The Science for Life Laboratory (SciLifeLab), a joint initiative between four universities to build an infrastructure for high-throughput medical and environmental research in Sweden, is getting US$100 million of new investment as part of a package of budgetary measures announced by the national government.
In a speech at SciLifeLab, Prime Minister Fredrik Reinfeldt confirmed Sweden’s largest ever investment in the life sciences as a key element of the ruling coalition’s autumn budget and its research and innovation bill.
The government will invest US$320 million in the life sciences between 2013 and 2016, among a package of measures totalling around US$1.7 billion over the next four years.
On top of the US$100 million going to SciLifeLab (which more than doubles the government’s current funding for the centre), US$220 million will be invested in drug discovery, clinical research, research into antibiotic resistance, health in aging, and the use of patient registries.
The commitments are timely given the recent decision by AstraZeneca, the largest life science company in Sweden, to close its research and development sites in the municipalities of Lund and Umea, as well as limiting operations in Molndal and Sodertalie, with a total loss of nearly a thousand jobs.
The majority of the goverrnment’s life science investments will be in the Stockholm-Uppsala region, already home to more than 50% of Sweden’s life science industry.

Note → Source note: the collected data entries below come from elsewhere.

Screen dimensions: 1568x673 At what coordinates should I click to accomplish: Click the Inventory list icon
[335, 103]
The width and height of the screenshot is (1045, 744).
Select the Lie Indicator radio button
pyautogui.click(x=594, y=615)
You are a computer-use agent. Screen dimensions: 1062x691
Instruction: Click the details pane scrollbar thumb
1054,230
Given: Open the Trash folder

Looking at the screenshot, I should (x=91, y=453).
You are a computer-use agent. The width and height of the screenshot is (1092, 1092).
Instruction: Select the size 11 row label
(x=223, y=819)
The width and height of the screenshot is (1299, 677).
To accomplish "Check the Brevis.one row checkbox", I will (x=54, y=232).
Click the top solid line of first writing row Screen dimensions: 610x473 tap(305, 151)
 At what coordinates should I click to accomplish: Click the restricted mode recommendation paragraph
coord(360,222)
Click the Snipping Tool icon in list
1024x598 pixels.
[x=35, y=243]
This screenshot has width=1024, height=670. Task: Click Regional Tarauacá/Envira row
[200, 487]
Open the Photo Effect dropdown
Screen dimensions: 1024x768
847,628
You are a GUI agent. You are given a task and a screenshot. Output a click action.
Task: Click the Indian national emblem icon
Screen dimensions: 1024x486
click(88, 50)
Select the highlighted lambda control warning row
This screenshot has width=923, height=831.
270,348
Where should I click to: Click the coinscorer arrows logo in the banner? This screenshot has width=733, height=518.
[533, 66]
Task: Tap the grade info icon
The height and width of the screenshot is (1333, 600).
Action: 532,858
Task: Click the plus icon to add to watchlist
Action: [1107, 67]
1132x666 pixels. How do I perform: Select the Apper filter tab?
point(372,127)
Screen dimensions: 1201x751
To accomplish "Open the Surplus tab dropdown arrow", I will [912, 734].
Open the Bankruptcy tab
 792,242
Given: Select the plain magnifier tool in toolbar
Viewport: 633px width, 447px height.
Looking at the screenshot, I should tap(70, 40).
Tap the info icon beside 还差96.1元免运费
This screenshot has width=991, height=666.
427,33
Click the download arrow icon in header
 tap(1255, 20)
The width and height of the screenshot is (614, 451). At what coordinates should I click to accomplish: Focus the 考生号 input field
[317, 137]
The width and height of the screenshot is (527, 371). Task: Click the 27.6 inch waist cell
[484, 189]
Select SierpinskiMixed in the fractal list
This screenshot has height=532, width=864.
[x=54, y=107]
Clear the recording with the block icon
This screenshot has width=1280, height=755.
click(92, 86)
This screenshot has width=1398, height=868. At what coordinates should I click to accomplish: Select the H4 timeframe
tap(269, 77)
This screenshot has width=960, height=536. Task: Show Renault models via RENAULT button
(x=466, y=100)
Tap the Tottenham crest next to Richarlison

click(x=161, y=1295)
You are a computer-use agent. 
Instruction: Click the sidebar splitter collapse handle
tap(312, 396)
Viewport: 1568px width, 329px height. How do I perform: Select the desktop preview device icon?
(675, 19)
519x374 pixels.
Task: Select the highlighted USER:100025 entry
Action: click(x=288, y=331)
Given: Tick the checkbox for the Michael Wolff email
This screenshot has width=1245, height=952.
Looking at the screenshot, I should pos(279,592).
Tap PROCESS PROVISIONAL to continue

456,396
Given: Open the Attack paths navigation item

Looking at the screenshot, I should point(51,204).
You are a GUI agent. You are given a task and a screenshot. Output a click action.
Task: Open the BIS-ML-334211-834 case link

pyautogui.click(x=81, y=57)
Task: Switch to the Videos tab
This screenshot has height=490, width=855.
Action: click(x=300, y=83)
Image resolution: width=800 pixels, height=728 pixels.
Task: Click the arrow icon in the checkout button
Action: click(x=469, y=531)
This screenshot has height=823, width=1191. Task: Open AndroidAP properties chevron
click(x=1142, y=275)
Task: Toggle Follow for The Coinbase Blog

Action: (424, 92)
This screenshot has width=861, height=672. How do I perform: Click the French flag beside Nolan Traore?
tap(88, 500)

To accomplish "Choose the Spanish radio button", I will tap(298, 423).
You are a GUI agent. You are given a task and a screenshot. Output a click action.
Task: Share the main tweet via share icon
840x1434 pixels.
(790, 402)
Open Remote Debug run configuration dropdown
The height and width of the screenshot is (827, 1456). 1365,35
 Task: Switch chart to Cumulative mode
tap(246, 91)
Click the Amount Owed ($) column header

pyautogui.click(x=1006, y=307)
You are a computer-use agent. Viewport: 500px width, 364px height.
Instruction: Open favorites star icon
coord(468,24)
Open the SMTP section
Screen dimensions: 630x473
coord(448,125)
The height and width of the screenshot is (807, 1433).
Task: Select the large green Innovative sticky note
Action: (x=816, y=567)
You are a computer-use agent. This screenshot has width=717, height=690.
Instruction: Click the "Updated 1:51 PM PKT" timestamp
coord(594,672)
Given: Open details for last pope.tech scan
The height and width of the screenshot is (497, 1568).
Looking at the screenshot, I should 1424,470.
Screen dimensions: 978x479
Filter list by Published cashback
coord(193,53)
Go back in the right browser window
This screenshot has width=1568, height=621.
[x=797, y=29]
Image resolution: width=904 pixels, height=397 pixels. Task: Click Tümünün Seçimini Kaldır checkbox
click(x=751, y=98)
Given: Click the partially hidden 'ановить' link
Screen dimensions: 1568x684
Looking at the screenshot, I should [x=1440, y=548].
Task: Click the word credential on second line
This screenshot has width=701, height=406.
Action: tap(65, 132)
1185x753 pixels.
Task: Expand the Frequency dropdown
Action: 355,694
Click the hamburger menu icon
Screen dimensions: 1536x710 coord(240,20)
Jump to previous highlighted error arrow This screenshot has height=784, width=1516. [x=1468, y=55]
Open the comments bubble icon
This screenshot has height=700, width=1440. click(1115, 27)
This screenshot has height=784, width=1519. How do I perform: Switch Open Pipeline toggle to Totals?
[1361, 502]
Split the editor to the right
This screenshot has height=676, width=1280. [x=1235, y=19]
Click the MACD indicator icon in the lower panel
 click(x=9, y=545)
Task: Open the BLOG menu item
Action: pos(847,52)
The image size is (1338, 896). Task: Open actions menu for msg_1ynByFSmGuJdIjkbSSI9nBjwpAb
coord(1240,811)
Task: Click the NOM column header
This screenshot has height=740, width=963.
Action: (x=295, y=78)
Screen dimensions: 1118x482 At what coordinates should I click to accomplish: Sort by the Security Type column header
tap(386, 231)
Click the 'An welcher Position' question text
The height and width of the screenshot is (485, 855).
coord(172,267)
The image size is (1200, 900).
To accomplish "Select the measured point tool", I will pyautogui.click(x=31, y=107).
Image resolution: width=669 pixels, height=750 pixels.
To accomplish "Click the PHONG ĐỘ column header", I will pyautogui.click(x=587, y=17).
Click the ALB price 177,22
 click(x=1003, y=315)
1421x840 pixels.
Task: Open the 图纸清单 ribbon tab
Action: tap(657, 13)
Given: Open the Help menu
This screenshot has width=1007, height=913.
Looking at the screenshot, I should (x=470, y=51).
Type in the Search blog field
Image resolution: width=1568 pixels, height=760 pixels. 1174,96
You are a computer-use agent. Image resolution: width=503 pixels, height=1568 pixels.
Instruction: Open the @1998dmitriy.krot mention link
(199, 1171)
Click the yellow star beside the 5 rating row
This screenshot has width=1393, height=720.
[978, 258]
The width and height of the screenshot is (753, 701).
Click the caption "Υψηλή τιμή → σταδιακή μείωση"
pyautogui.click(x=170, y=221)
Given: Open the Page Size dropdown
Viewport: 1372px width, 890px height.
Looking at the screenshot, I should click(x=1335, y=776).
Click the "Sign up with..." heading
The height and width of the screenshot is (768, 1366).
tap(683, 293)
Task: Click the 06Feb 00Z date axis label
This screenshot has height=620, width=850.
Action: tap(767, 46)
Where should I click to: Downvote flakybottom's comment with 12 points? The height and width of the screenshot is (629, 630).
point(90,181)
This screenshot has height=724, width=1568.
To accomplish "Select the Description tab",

According to a recent report by Stockholm-Uppsala Life Science, there are 633 life science companies with a combined turnover of SKr 177 billion in the three counties of Uppsala, Stockholm and Sörmland, spanning pharmaceuticals (58% of the total workforce), medical technology, biotechnology, diagnostics and contract research.
Spread over two sites in Stockholm and Uppsala, SciLifeLab is a national scientific centre for large-scale research in bioscience, medicine and the environment. It was set up in 2010 by Karolinska Institutet, The Royal Institute of Technology, Stockholm University and Uppsala University.
In 2013, SciLifeLab’s two nodes in Stockholm and Uppsala will join together to form a single national resource for the life sciences. Focusing on genetics, molecular bioscience and protein science, the centre is expected to grow to accommodate some 1,000 scientists over the next few years.